__Data shown__.
• • • •

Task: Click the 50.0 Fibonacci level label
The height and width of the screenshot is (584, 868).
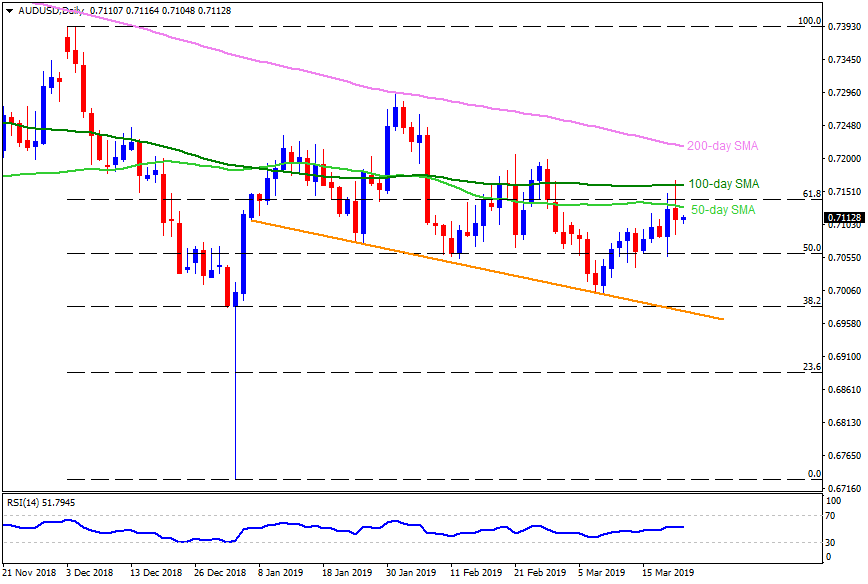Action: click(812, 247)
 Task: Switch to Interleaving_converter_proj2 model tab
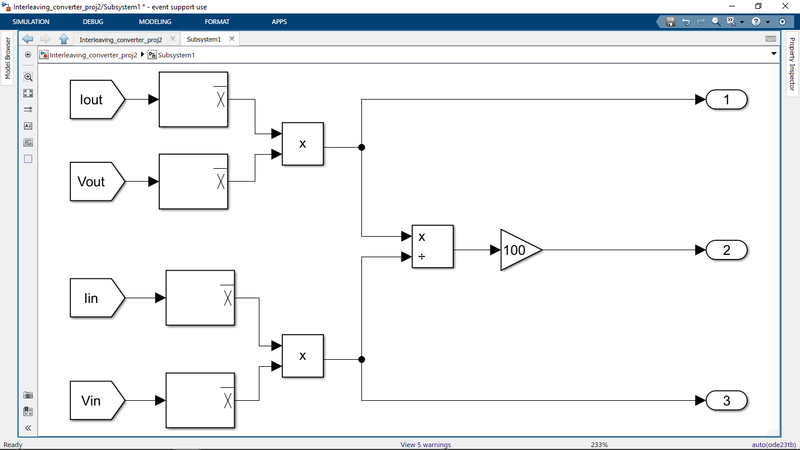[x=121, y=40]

• • • •

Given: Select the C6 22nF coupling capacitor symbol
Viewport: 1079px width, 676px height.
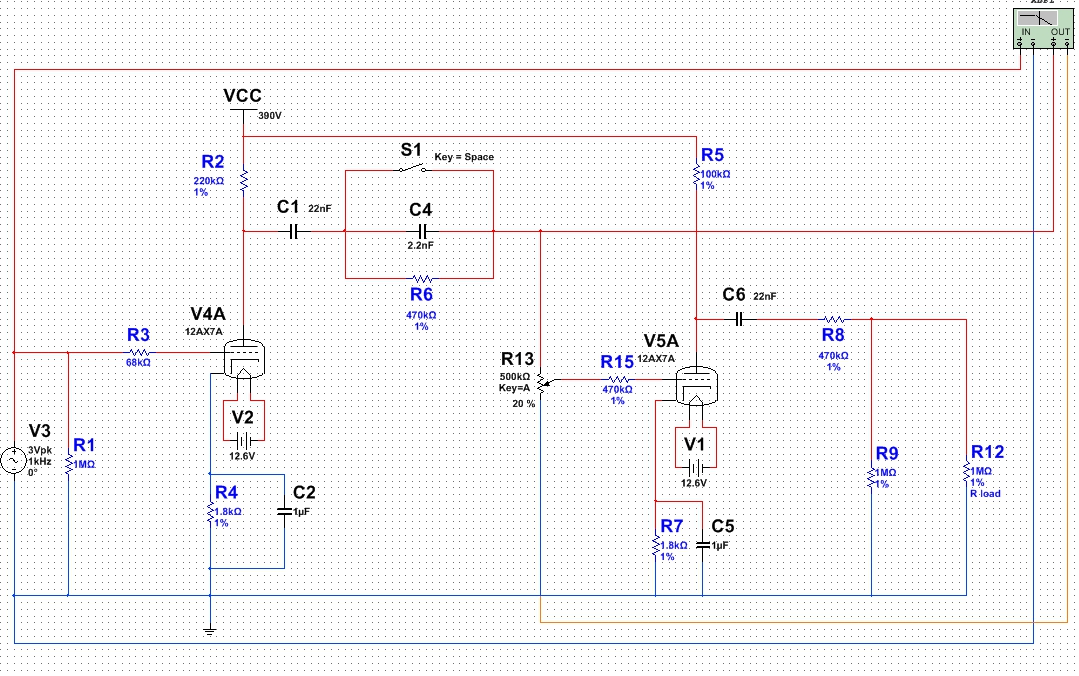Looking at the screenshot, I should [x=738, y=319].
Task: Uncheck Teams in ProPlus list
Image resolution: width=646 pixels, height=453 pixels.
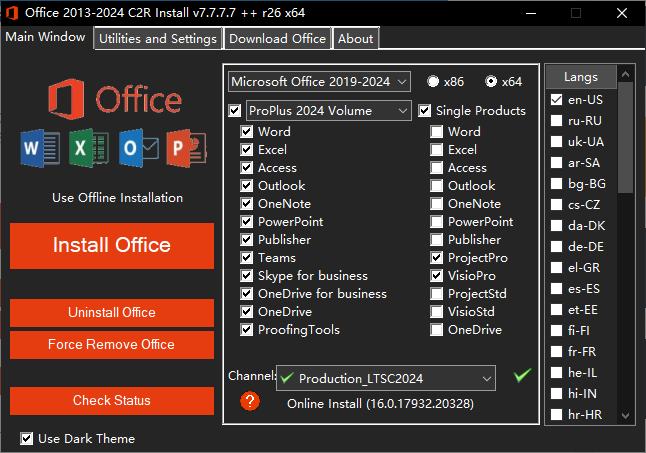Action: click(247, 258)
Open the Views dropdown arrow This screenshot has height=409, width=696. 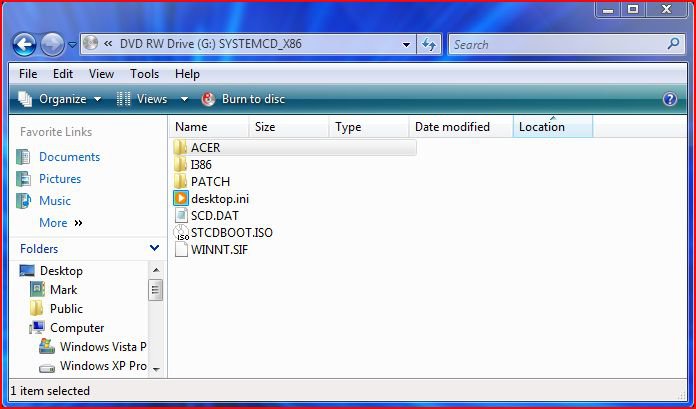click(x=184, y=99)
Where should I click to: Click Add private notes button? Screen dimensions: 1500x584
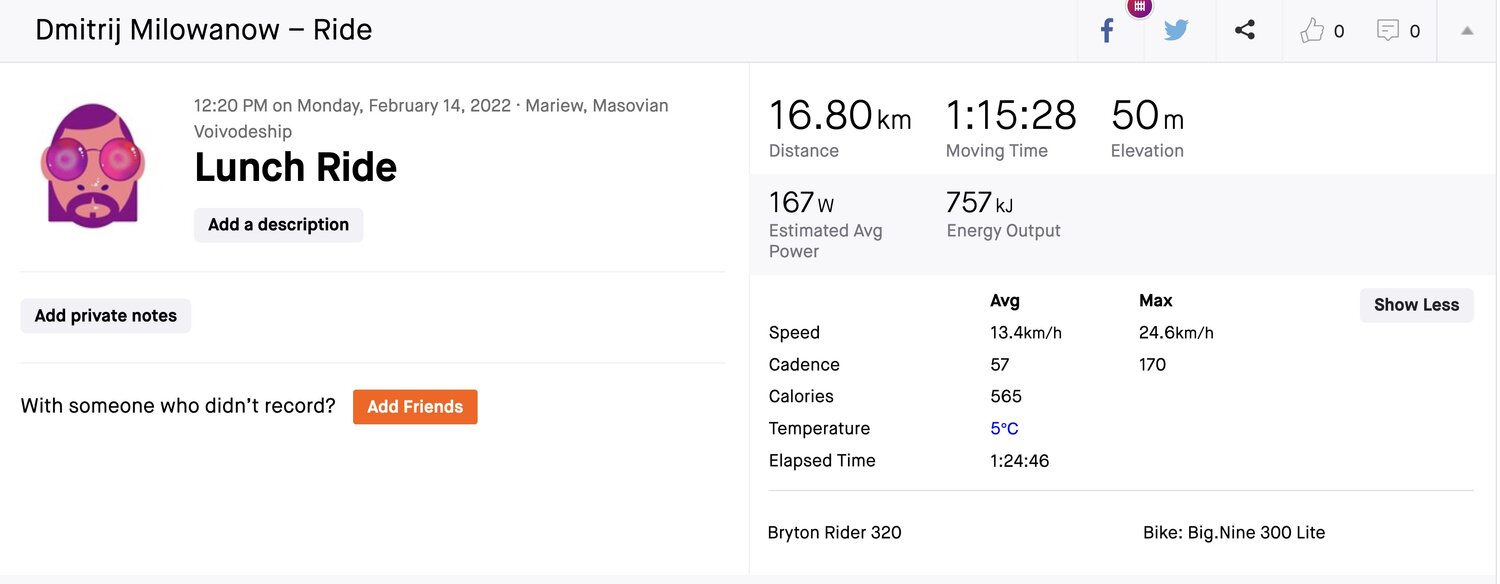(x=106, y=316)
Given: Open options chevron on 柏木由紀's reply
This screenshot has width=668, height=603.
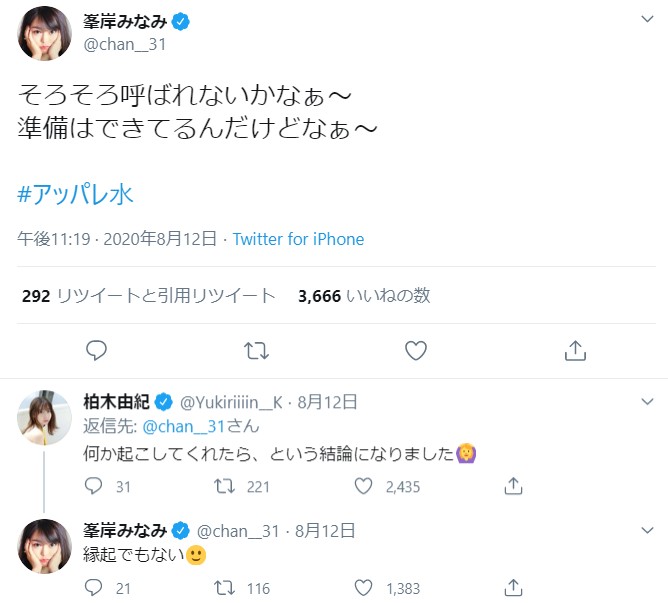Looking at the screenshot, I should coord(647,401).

• • • •

__Task description__.
How many lines in the listing contain the word "Given"? Give only the number.

__Task response__.
2